- Associated Press - Tuesday, July 19, 2016

HARRISBURG, Pa. (AP) - Public safety issues are shaping Pennsylvania’s closely watched U.S. Senate race and forcing Republican incumbent Pat Toomey and his Democratic challenger Katie McGinty to wade deeper into issues including terrorism and gun violence.

The campaign has been rapidly transformed by mass killings in Orlando and Nice, France, and the ambush killings of eight police officers in Dallas and Baton Rouge.

Responding to those crimes and showing unity with police have been top priorities for both candidates.

“As the daughter of a police officer who walked the beat in Philadelphia, I know firsthand the sacrifices that police officers and their families make to protect us,” McGinty said in a statement about Sunday’s slaying of three officers in Baton Rouge. “Today, and every day, we all must stand together united in support of all those who do so much to keep us safe.”

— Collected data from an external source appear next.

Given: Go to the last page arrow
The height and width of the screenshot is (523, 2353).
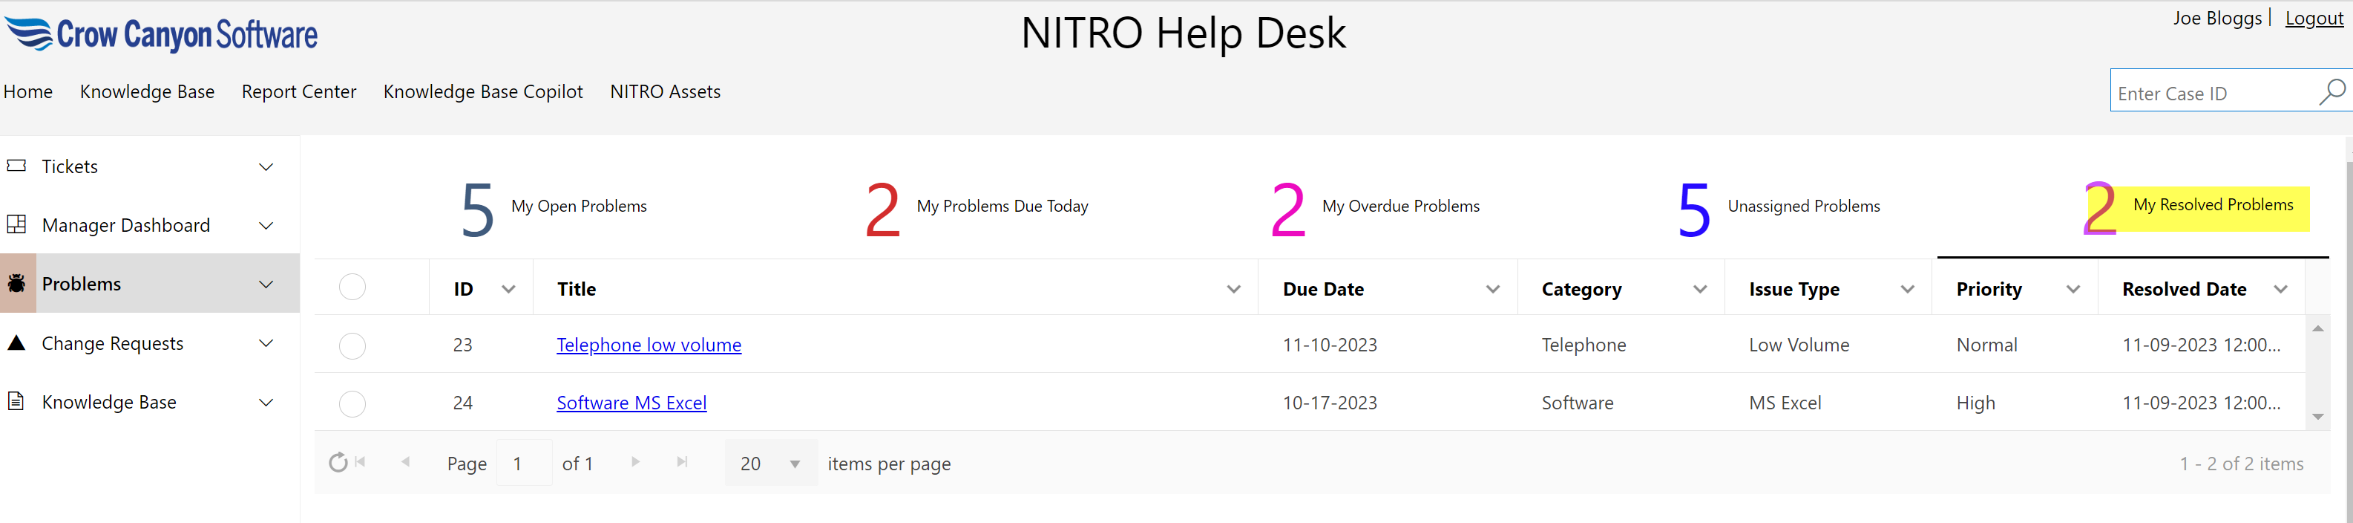Looking at the screenshot, I should click(681, 463).
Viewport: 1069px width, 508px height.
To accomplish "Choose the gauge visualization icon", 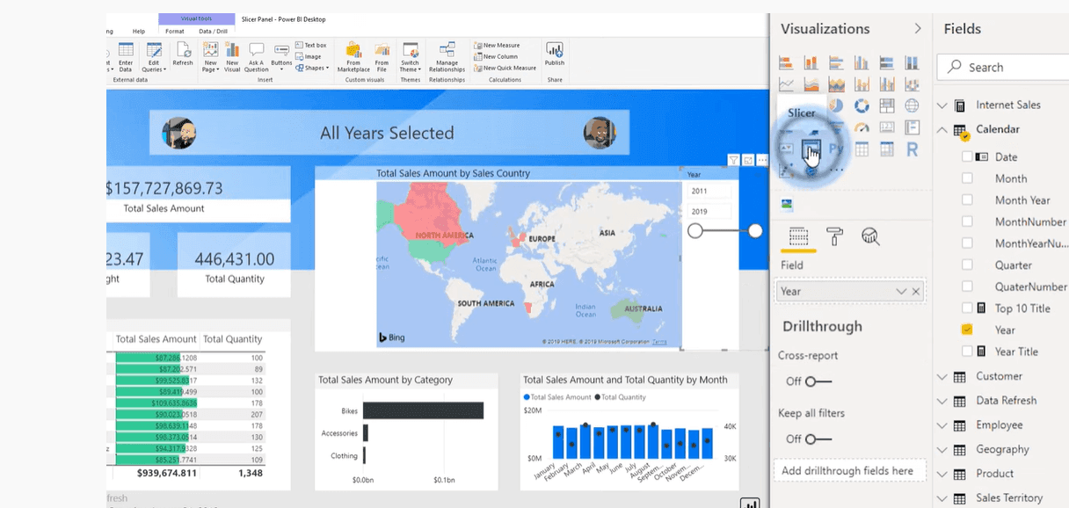I will click(x=862, y=127).
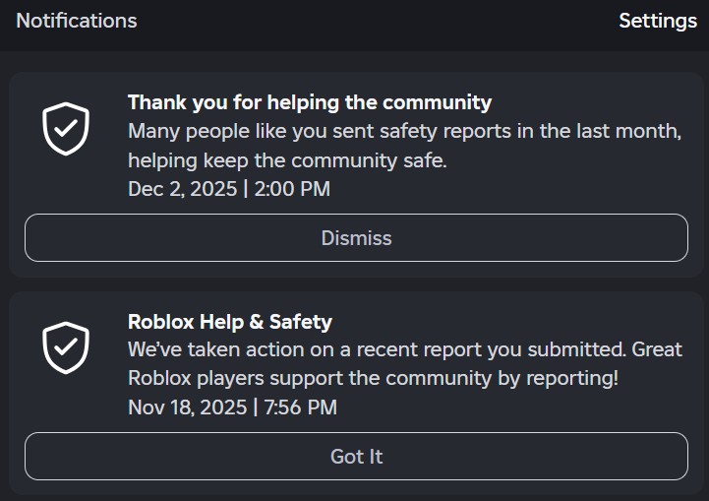Select 'helping keep the community safe' line
This screenshot has width=709, height=501.
287,160
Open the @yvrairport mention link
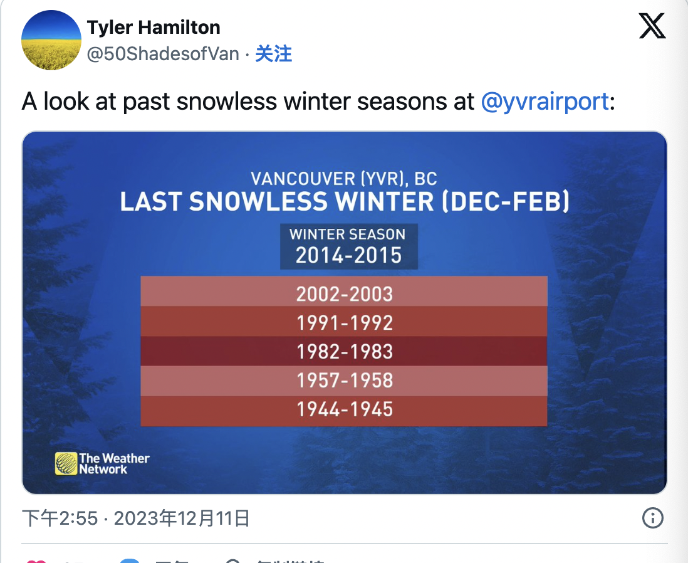 click(x=545, y=102)

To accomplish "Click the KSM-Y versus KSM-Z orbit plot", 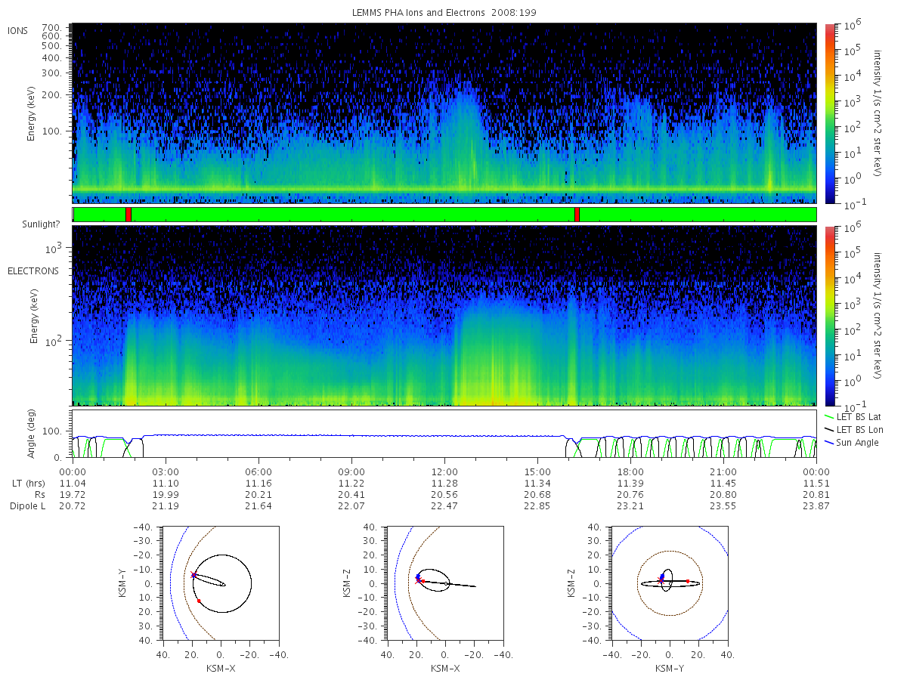I will click(670, 583).
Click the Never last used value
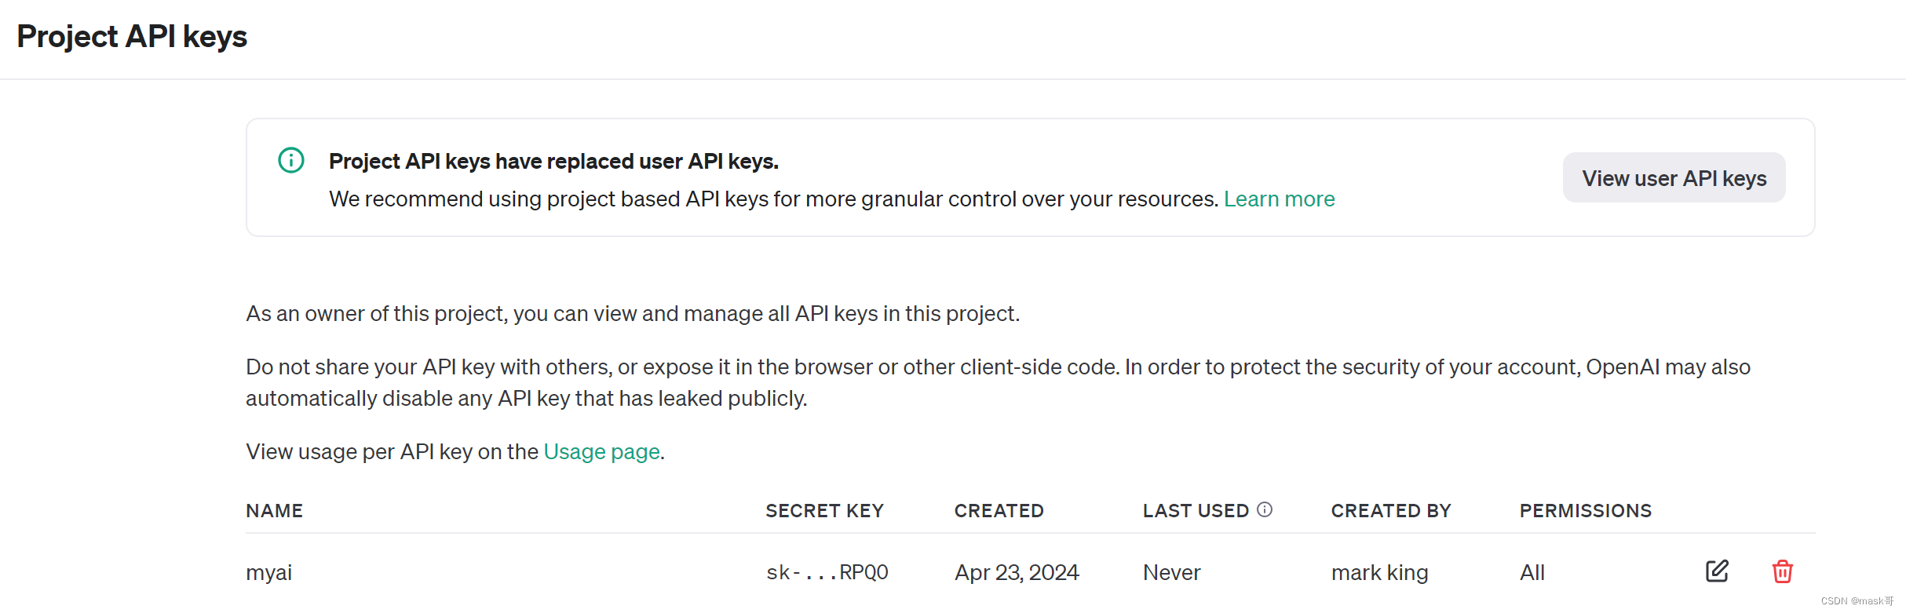 [x=1171, y=573]
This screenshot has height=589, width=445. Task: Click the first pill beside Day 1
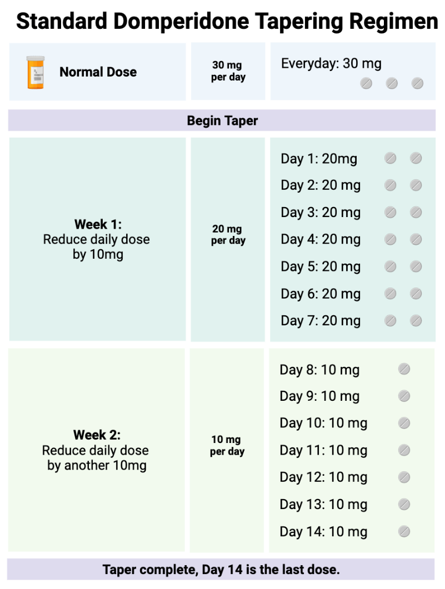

She also said making it harder for suspected terrorists to get assault weapons would improve safety and protect police. Efforts in the U.S. Senate to tighten gun-buying restrictions on suspected terrorists failed last month, largely along partisan lines.

Toomey called Baton Rouge a “dark chapter in anti-police violence that seems to be spreading across our country.”

“It’s long past time for us to come together and support law enforcement who face many risks and sacrifice so much to keep us safe,” Toomey said in a campaign statement. “We cannot allow these acts of violence to become the new normal, and we cannot turn a blind eye to some of the anti-police rhetoric that is fueling it.”

An Associated Press-GfK poll this month found that the threat of terrorism and stemming illegal immigration are top concerns for most voters, but they’re highly divided on how to do it.

A new TV ad by Toomey criticizes McGinty for backing President Barack Obama’s Iran nuclear deal and claims she supports closing Guantanamo Bay and moving “terrorists” to U.S. prisons and allowing immigrant “sanctuary cities” such as Philadelphia.

McGinty supports the Iran nuclear deal but said Toomey’s Guantanamo Bay claim is “full of baloney.”

“I never endorsed bringing prisoners from Guantanamo Bay to the United States,” McGinty said in a statement. She said there are real questions about whether released prisoners are re-engaging in battle and, until those questions are answered, she will not embrace Obama’s plan to close the prison.

McGinty also recently urged Philadelphia’s cooperation with federal immigration authorities and blamed Congress and Toomey for failing to fix the nation’s immigration system. Toomey voted against bipartisan immigration legislation that passed the Senate in 2013.

In his time in the Senate, Toomey has waded into some public safety issues. He crossed party lines in 2013 to support a gun control bill, and earlier this year he introduced legislation to reverse Obama’s order ending federal transfers of some military combat-style gear to police agencies. A McGinty campaign spokesman called that a “stunt bill.”

Still, the violence of this summer has overshadowed the candidates’ foundational themes.

Toomey ran in 2010 on his reputation as a strict fiscal conservative, and kicked off this campaign by touting his work across the aisle, such as on eliminating sugar and ethanol subsidies. Meanwhile, McGinty began her campaign by attacking Toomey as an enemy of the middle class and women’s rights.

Pennsylvania’s Senate race isn’t alone. In Wisconsin’s high-profile Senate race, Democrat Russ Feingold released a television ad Monday outlining his plan to combat terrorism.

Last week, McGinty rolled out the idea to double the funding for the Justice Department’s Community-Oriented Policing Services to $374 million. That proposal came packaged with her pointed criticism that Toomey had recently voted against broader legislation that, among its provisions, carried higher funding for the program.

Toomey called McGinty’s proposal a “political gimmick.”